# Development of the National Strategy for Quality of Care and Patient Safety for Greece: co-creation process and lessons learnt

**Authors:** Válter R Fonseca, Damir Ivanković, Constantina Vasileiou, Marie Stridborg, Christos Triantafyllou, Thanos Myloneros, Vion Psiakis, Zoi Tsimtsiou, Vasiliki Kapaki, Daphne Kaitelidou, Lilian Vildiridi, João Breda

PMC · DOI: 10.1093/intqhc/mzaf135 · 2025-12-30

## TL;DR

Greece developed its first national strategy for quality of care and patient safety through a collaborative process involving over 750 stakeholders, offering a model for other countries.

## Contribution

The paper presents a novel co-creation process for developing a national strategy for quality of care and patient safety in Greece.

## Key findings

- Stakeholders identified governance fragmentation and weak patient safety culture as key challenges.
- The strategy includes 47 actions focused on leadership, evidence, and engagement.
- The co-creation process enhanced stakeholder ownership and provided a foundation for sustainable implementation.

## Abstract

Improving the quality of care and patient safety is a global health priority. Before 2025, Greece lacked a comprehensive national strategy to address longstanding challenges such as fragmented service delivery, uneven care quality, and limited safety reporting. In 2023–2024, a multi-stakeholder initiative, led by the Ministry of Health, in collaboration with the WHO Regional Office for Europe, the Agency for Quality Assurance in Health, and the European Commission, supported the development of Greece’s first National Strategy for Quality of Care and Patient Safety (2025–2030).
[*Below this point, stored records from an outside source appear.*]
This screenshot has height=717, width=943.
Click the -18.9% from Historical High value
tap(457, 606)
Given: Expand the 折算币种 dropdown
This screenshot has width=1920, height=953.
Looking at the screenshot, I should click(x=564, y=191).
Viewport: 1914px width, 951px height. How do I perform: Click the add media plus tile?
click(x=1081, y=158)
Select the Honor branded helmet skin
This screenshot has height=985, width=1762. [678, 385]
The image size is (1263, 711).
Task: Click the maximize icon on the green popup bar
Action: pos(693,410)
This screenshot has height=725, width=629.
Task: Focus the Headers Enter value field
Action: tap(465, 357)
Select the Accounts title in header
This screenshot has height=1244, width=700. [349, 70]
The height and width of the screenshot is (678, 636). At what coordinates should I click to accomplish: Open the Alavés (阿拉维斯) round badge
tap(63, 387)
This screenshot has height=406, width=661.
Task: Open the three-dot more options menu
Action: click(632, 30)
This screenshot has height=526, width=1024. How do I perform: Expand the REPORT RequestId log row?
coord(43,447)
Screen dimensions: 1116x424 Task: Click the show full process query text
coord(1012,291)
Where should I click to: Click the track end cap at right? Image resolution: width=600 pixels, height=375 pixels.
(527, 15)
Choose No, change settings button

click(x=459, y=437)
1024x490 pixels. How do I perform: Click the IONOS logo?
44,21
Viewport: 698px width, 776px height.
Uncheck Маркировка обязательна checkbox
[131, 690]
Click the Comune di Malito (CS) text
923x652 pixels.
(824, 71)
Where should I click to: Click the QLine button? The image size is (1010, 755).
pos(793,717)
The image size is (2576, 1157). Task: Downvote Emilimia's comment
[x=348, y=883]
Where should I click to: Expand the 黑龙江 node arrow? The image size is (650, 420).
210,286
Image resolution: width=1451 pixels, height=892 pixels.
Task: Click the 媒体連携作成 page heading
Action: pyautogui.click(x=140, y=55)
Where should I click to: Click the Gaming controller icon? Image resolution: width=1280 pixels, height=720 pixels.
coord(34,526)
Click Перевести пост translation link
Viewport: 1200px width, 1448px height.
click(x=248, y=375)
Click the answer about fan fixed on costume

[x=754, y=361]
A multi-method, co-creation approach was adopted, combining a scoping review, a nationwide needs assessment (405 survey responses and 14 interviews), seven regional workshops (348 participants), and a validation process. Over 750 stakeholders, including policymakers, professionals, patients, and academics, were engaged in shaping the strategy.

Findings highlighted governance fragmentation, limited monitoring, and a weak patient safety culture. Stakeholders prioritized improved governance, a national safety reporting system, better health worker training, use of digital tools, and greater patient involvement. These informed a strategy structured around three directions: (1) Leadership and governance, (2) Evidence and innovation, and (3) Literacy and engagement. The final framework comprises 47 prioritized actions, including the creation of regional quality departments, a national patient safety system, updated clinical protocols, and integration of patient-reported outcomes and quality training in medical education.

Greece’s co-created strategy offers a model for other countries aiming to advance whole-system approaches to quality of care through participatory, evidence-informed policymaking. The process not only enhanced relevance and ownership, laying a strong foundation for sustainable implementation, but also assured the use of existing resources to build future directions at national, regional, and local levels. Lessons from Greece’s experience can guide similar efforts to improve quality and safety across diverse health system contexts.